There used to be a theory that sound could only be "heard" when there an atmosphere with some kind of "air" in it. A lot of this fell apart when the Pioneer spacecraft found the "aura" of Jupiter, and when it broke through it, there was a sound.  And that same spacecraft, also had recordings of sounds in space, which have been used by various musicians here and there.
 
Exist or not, is not for me. We spend too much time trying to say that something is or isn't, and not even appreciating it.
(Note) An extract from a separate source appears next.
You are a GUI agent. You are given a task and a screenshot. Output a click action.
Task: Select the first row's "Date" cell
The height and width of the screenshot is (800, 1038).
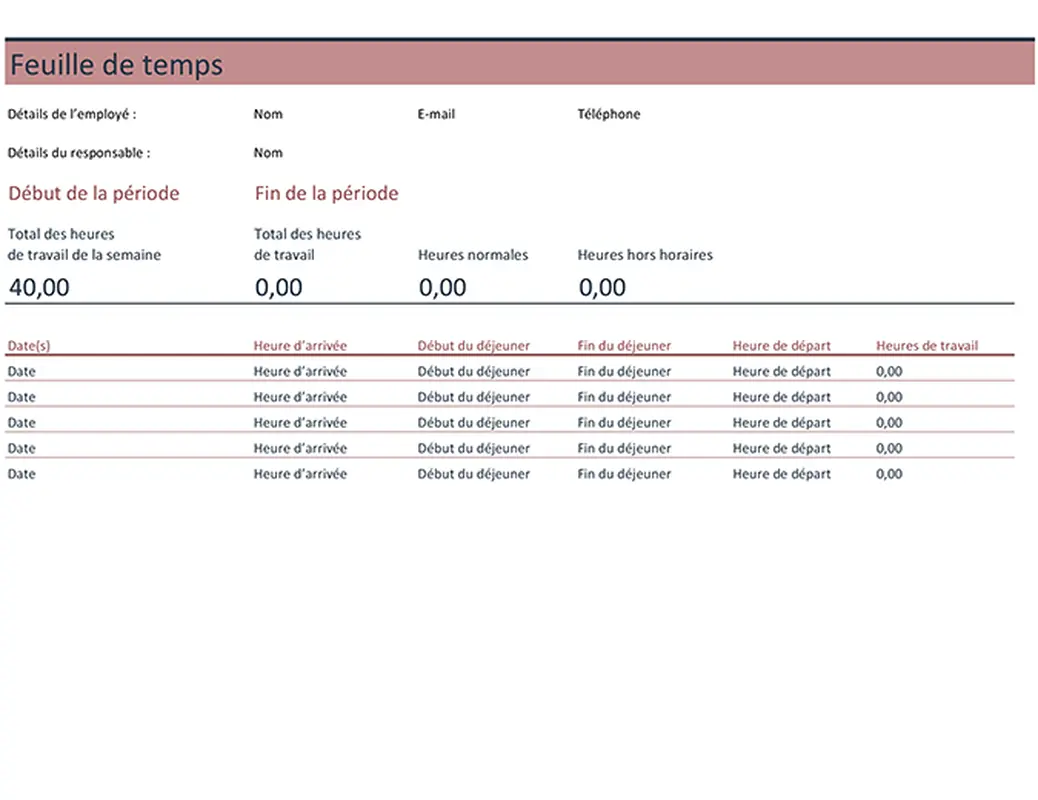point(21,371)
It's not a "theory". It's fact.
 
The "sound" recordings from NASA are not sound waves in the conventional sense, but are another completely different type of wave that just happen to fall in the same frequency range as human hearing.
2014/07/19 13:05:22
craigb
drewfx1
The "sound" recordings from NASA are not sound waves in the conventional sense, but are another completely different type of wave that just happen to fall in the same frequency range as human hearing.
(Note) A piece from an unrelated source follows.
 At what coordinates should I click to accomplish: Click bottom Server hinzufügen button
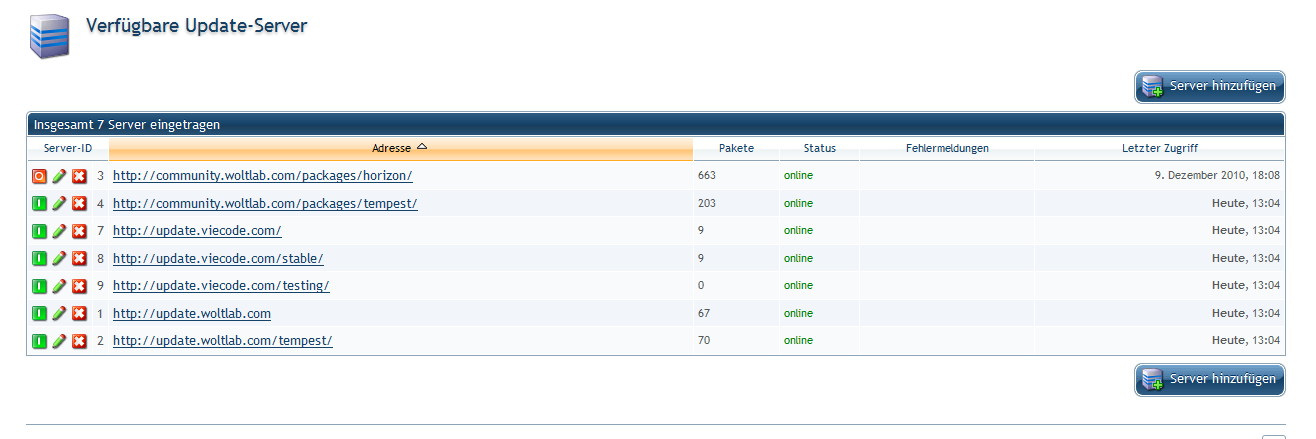coord(1209,379)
But different from the waves people make at stadiums when they should be watching the game being played, ya? 
2014/07/19 13:20:35
Old55
But, if a tree falls in the woods...
 
 
...on Jupiter?  
2014/07/19 22:07:49
soens
Here's a blip from http://www.physicscentral.com/experiment/askaphysicist/physics-answer.cfm?uid=20080512101814
 
"... at a certain point, something totally new happens. When the plane outruns its own sound waves, thus traveling faster than sound itself, its sound begins to pile up in a cone that radiates outward and backward from the supersonic plane. Outside the cone, you can't hear the plane at all. Inside the cone, you hear the plane as it was sometime in the past. But right at the cone, you hear a "sonic boom," a sudden surge in pressure as the piled-up sounds of the plane finally reach your ears. The cone moves along with the plane and as it sweeps over you, you hear the sonic boom.
 
The angle of the cone depends on how fast the supersonic plane is going but the fact that it sweeps along the ground means that not everyone hears it at once. Furthermore, the sonic boom has little to do with actually passing through the speed of sound. Sonic booms can be heard throughout the plane's supersonic flight and they're so disturbing to people and animals that supersonic fight is limited to unpopulated areas or oceans."

 
 
 
btw, When did they discover trees on Jupiter?
2014/07/19 23:05:04
RobertB
A good question for these guys:
http://www.youtube.com/watch?v=oiVd2Pmw0OA&list=PL8DD9121BAB9511CE&index=20
I have always been fond of this bird. She basically did one thing. Go fast. Go very, very fast.
Growing up in the 60's I remember two things about military aircraft.
Sonic booms from F-100's flying out of Lowry AFB(Denver, CO) were fairly routine. If you saw them first, you knew the boom was coming. More often than not, you didn't, and by the time you heard it, they were gone.
My kids have never heard a sonic boom.
The second was B-52's. You could see the telltale 4 track contrail in the stratosphere. At the time, not much else could fly that high, so you knew what it was.
2014/07/19 23:15:44
drewfx1
soens Sonic booms can be heard throughout the plane's supersonic flight and they're so disturbing to people and animals that supersonic fight is limited to unpopulated areas or oceans.



IOW, it's the aeronautical version of a bass solo.